**Provided entries:**
____

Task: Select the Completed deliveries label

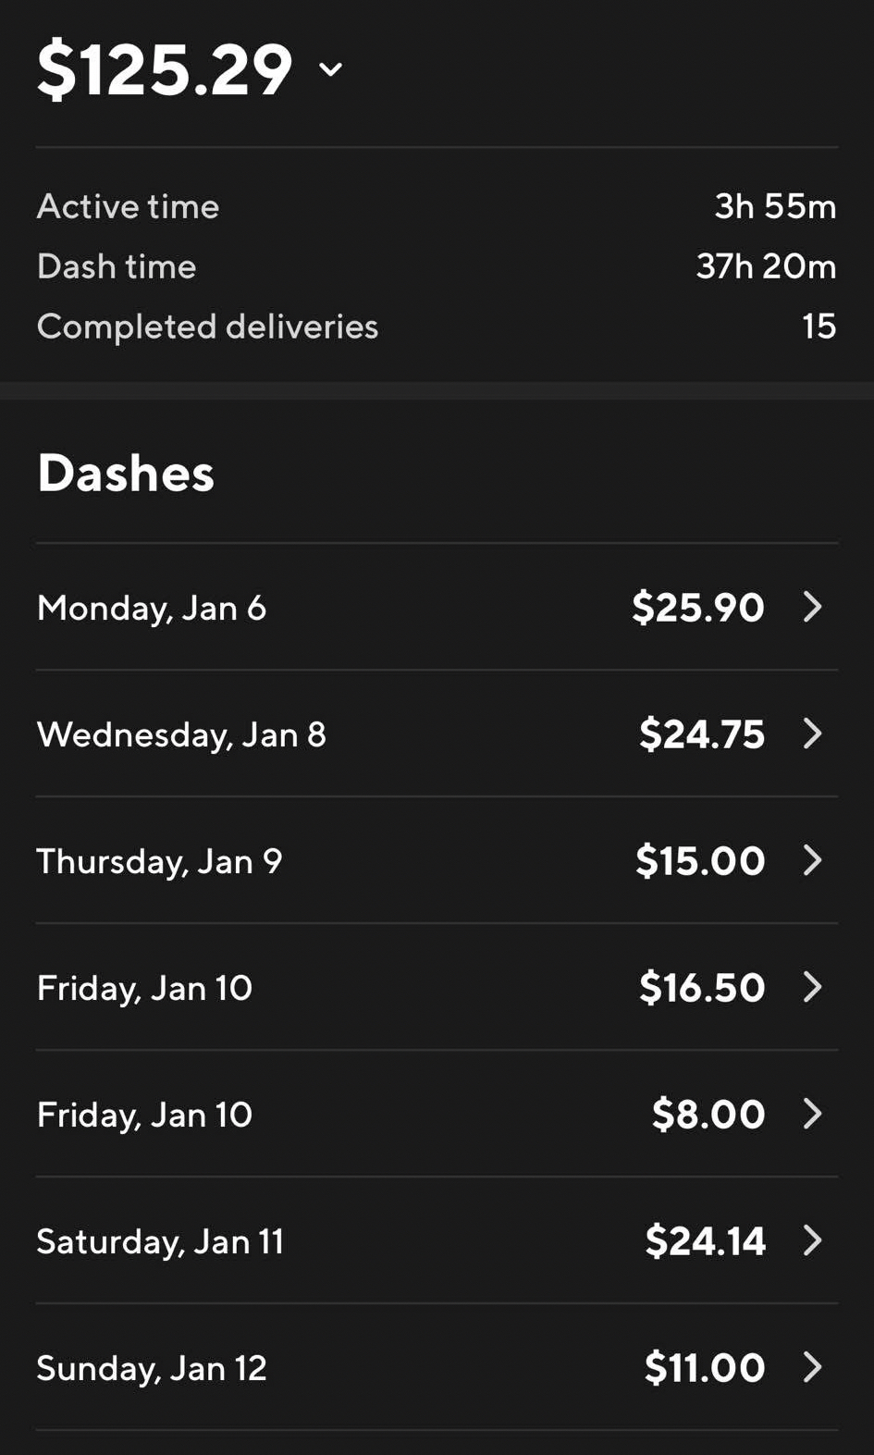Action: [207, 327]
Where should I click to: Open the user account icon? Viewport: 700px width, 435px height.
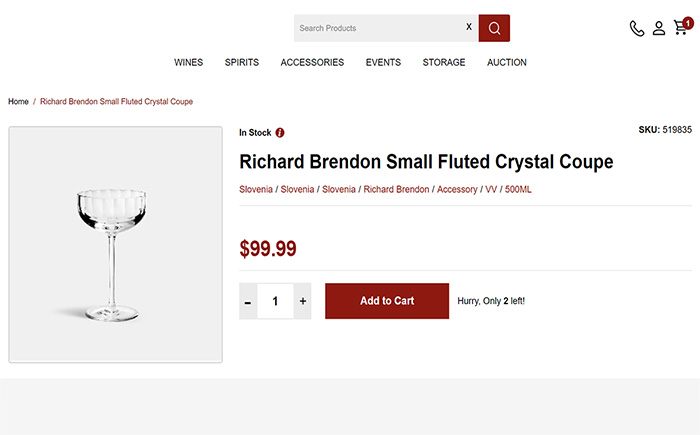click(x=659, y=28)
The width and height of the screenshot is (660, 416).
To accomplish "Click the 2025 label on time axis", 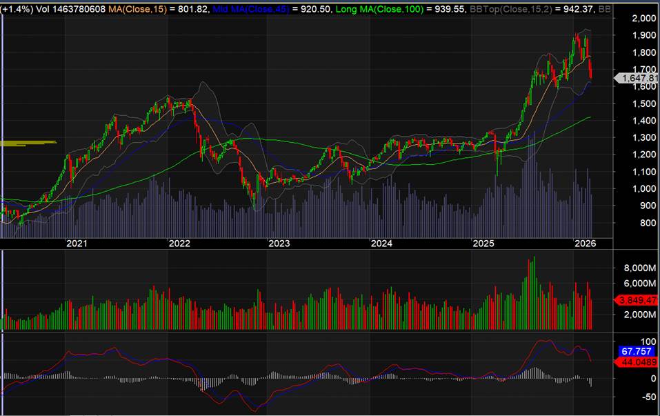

____

**Task description:**
Without including any picture, retype the entries exactly.

**Output for this exercise:**
Task: Select the Completed deliveries label

Action: [207, 327]
Where should I click to: Open the user account icon? Viewport: 700px width, 435px height.
click(x=659, y=28)
The width and height of the screenshot is (660, 416).
To accomplish "Click the 2025 label on time axis", 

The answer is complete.